2:34 min, aus Tagesschau vom 20.6.2015

Schulterschluss war nie ernsthaft

Ist die Allianz nach drei Monaten also schon wieder Geschichte? Politologe Michael Hermann ist der Ansicht, dass es den Schulterschluss gar nie wirklich gegeben hat. Das Papier sei einzig wahltaktisch motiviert gewesen, sagt er. Doch die Rechnung der drei Parteien gehe nicht auf: «Wenn sich das im Papier abgegebene Wahlversprechen schon vor der Wahl als Makulatur erweist, ist das kontraproduktiv.»

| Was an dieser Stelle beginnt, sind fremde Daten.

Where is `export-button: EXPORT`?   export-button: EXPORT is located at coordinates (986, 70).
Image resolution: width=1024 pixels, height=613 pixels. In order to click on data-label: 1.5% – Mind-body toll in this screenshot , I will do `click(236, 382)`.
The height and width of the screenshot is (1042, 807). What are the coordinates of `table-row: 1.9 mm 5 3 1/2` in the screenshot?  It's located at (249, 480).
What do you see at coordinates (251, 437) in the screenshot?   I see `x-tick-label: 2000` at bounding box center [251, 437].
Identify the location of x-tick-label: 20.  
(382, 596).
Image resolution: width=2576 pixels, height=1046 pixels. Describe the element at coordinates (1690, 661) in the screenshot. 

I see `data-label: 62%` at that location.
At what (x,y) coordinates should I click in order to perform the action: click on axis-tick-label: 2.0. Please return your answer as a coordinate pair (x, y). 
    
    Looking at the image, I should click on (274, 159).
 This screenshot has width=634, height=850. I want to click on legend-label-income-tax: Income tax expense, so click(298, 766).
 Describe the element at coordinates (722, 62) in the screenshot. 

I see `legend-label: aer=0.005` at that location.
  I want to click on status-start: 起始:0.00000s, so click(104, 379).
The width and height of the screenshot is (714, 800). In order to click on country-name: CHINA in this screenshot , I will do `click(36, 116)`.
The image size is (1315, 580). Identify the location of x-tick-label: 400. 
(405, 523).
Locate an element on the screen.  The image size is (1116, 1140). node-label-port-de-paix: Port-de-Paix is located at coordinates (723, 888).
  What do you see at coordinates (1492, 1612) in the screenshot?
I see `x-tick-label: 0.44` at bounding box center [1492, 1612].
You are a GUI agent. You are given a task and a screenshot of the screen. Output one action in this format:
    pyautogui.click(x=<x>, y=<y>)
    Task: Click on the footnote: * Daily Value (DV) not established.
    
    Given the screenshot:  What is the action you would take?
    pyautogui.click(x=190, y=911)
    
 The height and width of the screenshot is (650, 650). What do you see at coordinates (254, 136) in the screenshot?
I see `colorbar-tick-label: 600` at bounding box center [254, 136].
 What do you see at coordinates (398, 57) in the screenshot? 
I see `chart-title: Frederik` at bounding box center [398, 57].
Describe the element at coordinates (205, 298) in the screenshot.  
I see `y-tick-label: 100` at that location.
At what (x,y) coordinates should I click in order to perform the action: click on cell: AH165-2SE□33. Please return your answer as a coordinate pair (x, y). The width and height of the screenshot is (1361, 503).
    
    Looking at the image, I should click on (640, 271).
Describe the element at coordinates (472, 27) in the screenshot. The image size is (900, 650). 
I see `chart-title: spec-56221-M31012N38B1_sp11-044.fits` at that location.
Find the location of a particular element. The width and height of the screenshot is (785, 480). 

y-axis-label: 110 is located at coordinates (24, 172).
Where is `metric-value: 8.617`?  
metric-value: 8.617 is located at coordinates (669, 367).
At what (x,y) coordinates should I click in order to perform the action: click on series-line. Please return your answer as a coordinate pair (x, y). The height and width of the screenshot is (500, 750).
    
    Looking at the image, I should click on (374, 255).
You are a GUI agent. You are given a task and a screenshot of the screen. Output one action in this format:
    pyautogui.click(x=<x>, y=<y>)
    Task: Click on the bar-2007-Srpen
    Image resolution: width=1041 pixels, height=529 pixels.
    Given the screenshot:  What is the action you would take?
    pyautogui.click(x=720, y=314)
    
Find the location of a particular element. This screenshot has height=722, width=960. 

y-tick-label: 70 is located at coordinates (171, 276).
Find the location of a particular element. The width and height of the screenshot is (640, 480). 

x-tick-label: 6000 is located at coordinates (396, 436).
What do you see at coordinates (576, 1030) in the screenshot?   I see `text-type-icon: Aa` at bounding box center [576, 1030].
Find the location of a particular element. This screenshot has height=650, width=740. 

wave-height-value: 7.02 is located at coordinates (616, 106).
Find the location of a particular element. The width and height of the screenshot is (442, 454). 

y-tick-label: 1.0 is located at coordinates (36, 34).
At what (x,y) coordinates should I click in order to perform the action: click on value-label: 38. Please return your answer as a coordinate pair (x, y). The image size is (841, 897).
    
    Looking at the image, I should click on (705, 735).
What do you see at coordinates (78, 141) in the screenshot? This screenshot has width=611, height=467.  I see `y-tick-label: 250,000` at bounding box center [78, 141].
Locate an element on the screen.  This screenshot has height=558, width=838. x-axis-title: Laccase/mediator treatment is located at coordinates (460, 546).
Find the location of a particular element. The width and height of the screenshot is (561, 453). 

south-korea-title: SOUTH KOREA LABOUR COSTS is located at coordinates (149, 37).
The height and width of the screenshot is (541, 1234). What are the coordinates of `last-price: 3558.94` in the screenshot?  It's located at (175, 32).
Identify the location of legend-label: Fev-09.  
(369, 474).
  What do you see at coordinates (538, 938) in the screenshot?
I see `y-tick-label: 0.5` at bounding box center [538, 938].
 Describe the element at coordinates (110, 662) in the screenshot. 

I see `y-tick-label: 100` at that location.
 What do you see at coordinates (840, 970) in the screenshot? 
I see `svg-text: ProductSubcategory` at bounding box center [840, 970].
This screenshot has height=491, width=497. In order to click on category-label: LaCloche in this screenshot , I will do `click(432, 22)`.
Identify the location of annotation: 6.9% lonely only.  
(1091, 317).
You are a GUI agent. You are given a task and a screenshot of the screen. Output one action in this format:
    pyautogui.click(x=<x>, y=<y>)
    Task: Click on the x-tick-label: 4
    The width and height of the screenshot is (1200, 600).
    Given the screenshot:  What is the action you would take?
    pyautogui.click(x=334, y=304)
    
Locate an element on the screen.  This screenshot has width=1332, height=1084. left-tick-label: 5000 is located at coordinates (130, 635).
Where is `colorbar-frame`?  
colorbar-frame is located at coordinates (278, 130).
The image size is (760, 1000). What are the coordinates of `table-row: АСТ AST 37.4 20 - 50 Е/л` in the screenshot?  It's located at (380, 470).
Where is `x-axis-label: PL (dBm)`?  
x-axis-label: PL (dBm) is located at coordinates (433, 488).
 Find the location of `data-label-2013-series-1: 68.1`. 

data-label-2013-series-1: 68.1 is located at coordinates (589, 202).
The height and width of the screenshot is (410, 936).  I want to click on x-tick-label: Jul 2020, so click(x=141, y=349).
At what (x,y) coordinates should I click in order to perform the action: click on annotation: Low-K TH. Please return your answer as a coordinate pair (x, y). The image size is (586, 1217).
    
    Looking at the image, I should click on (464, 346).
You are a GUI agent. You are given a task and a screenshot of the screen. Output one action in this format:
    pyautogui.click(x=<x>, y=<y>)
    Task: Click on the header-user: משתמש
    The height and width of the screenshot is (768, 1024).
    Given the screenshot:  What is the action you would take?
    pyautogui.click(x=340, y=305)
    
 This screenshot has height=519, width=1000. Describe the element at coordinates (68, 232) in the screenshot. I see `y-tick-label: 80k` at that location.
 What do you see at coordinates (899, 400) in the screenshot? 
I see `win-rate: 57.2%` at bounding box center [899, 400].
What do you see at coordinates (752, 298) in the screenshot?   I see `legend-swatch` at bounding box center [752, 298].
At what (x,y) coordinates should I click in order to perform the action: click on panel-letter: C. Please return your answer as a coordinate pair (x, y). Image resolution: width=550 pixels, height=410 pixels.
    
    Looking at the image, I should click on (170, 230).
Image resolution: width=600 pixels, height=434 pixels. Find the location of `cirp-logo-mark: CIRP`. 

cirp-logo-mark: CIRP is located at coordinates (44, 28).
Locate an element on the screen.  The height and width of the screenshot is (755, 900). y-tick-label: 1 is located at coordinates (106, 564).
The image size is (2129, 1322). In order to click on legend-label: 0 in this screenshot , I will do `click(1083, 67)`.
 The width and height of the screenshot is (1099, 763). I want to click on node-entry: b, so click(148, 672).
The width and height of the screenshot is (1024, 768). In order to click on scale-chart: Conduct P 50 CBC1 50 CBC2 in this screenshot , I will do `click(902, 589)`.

SVP-Fraktionschef Adrian Amstutz sieht das hingegen anders: Im Bereich Wirtschaft gebe es wichtige Punkte, bei denen es keine Differenzen gebe, etwa bei der Unternehmenssteuer-Reform.

Gemeinsam nur, wenn es gerade passt

Die Umsetzung dieser Reform ist Punkt eins im Schulterschluss-Dokument. Noch in dieser Woche will der Bundesrat darüber diskutieren, wo die 1,3 Milliarden Franken Mindereinnahmen eingespart werden sollen. Hier einen Konsens zu finden werde aber schwer, sagt Politologe Hermann: Wenn die drei Parteien sich schon bei einfacheren Sparschritten nicht hätten einigen können, «wie soll das dann gehen, wenn es wirklich hart auf hart geht»?

Es gebe eben keine verstärkte bürgerliche Zusammenarbeit, hält Hermann fest. Einigkeit in der Uneinigkeit also: Den bürgerliche Schulterschluss wird es wohl auch in Zukunft nur dann geben, wenn die Positionen ohnehin schon gleich sind – Massnahmen-Papier hin oder her.